Sebelum mengunjungi Matamata, desa yang tenggelam di lautan semak dengan penghuni sekitar 25 orang, saya harus meminta izin dari ibu Gaypalwani, Phyllis Batumbil. Ia adalah kepala suku, wanita yang tidak suka basa-basi. Tawanya membuat orang ikut terpingkal-pingkal, dan pandangannya yang marah dapat menyebabkan anjing merintih. Hanya ada dua telepon di Matamata. Batumbil memiliki salah satu di antaranya. Telepon lainnya digunakan bersama-sama oleh penduduk desa.
Saya menelepon dan Batumbil yang menjawab. Dia mampu berbicara dalam Yolngu Matha, bahasa suku Yolngu, serta bahasa Inggris. Seperti banyak anggota suku Yolngu, dia menggunakan nama pertama Inggris dan nama kedua Aborigin, serta lebih suka disapa dengan nama Aborigin-nya. Batumbil adalah seorang seniman. Dia membuat lukisan ikan pari dan kadal, yang sangat simbolis, dan totem suci lainnya pada lembaran kulit kayu dan kayu berongga, menggunakan kuas yang terbuat dari rambutnya sendiri.
Saya bertanya kepada Batumbil apakah diperbolehkan tinggal di Matamata selama beberapa minggu dan mengatakan akan membayar sewa kamar. Izin diberikan. Saya bertanya, adakah benda tertentu yang dapat saya bawakan?
“Makan malam untuk 25 orang,” katanya.
Saya menyewa sebuah Cessna, dan sang pilot terbang rendah di atas semak-semak. Pepohonan tampak kurus, lurus, dan cukup renggang, hingga kami mencapai dataran luas persegi empat dengan beberapa rumah berbentuk gerbong di salah satu sisinya. Batumbil sedang duduk di bawah sebatang pohon mangga tua, merajut tas tangan dari serat alami, dikelilingi lima anjingnya. Dia mengenakan kaos singlet hitam, sarung ungu, kacamata baca berbingkai plastik, dan cat kuku merah. Rambutnya ikal hitam membal, diikat di atas kepalanya dengan pita kuning.
Saya menurunkan dua ransel dan selusin kantong belanjaan. Saya berkomentar, makan malam untuk 25 orang ternyata cukup berat. Batumbil mengangguk. Lihat semua makanan ini, katanya. Apakah Anda dapat membayangkan menangkap sekian banyak makanan dalam satu hari hanya dengan menggunakan tombak? Kemudian, mengulanginya pada hari berikutnya? Saya mengatakan, sepertinya mustahil. Orang Aborigin, katanya, telah melakukannya setiap hari selama, setidaknya, 50.000 tahun. Selama 49.800 tahun di antaranya, mereka menghuni benua itu sendirian.
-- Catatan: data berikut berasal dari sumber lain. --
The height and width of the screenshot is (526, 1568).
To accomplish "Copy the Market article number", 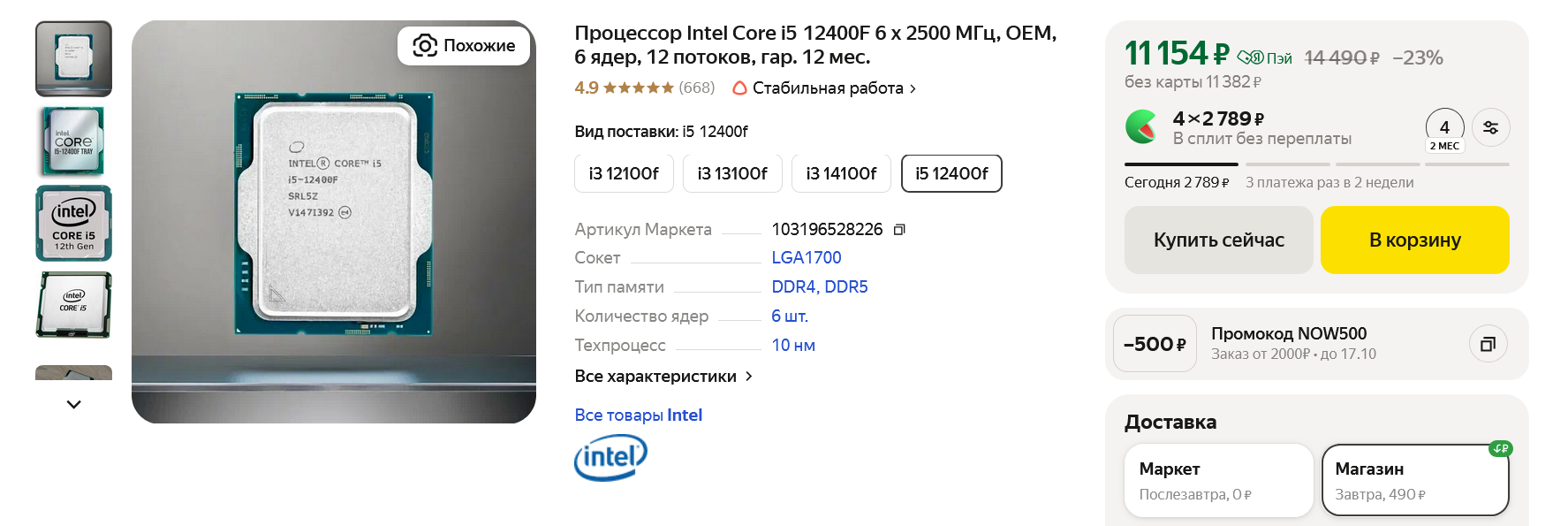I will (899, 230).
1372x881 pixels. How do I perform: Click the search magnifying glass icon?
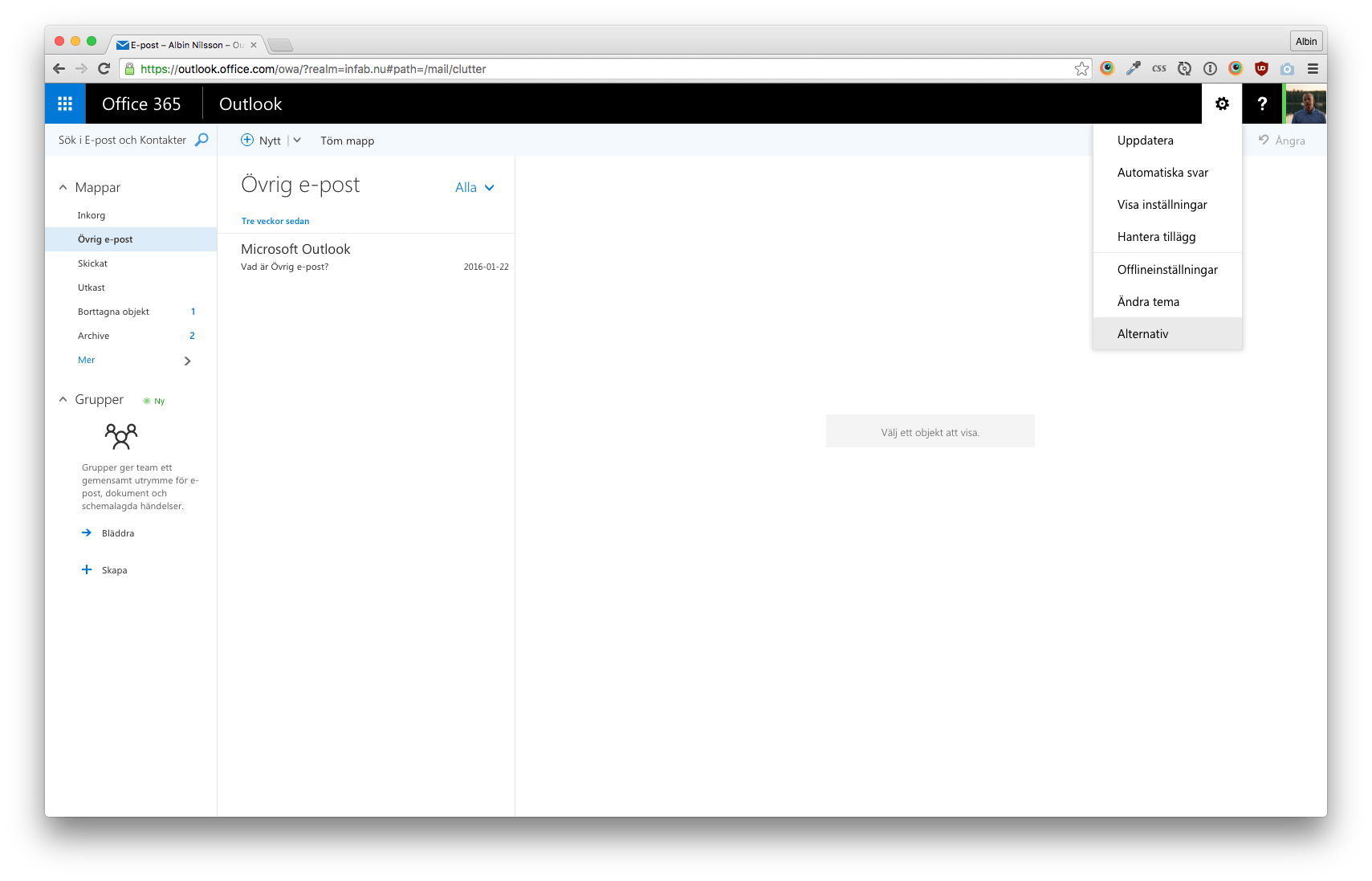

Dahulu, ada sekitar 250 bahasa Aborigin. Namun, terdapat hubungan dan kesamaan spiritual dan budaya yang mendalam di antara mereka. Mereka sendiri menyebut diri mereka Aborigin. Mereka hidup dalam kelompok kecil pengembara, yang cocok untuk bangsa pemburu-pengumpul, bergerak di dataran luas Australia. Kemudian, pada 29 April 1770, penjelajah Inggris, James Cook, mendaratkan kapalnya, Endeavour, di pantai tenggara. Dua abad berikutnya terjadi aktivitas pemusnahan kebudayaan yang mengerikan—pembantaian, penyakit, kecanduan alkohol, integrasi gaya hidup yang dipaksakan, dan akhirnya menyerah.
Kini, lebih dari setengah juta warga Aborigin tinggal di Australia, kurang dari tiga persen populasi benua itu. Hanya sedikit yang belajar melakukan tarian Aborigin atau berburu dengan tombak. Banyak antropolog memuji suku Aborigin karena memiliki agama tertua di dunia, serta bentuk kesenian yang paling bertahan lama—gaya lukisan yang terdiri atas garis bersilangan dan pola titik. Mereka adalah salah satu masyarakat paling bertahan lama yang dikenal di planet ini. Namun, saat ini cara hidup tradisional suku Aborigin sudah hampir punah.
Ya, hampir. Masih ada di beberapa tempat, utamanya Arnhem Land, lokasi Matamata, bersama dengan sekian puluh komunitas lain, yang terhubung oleh jalan tanah berbatu yang hanya dapat dilalui dalam cuaca kering.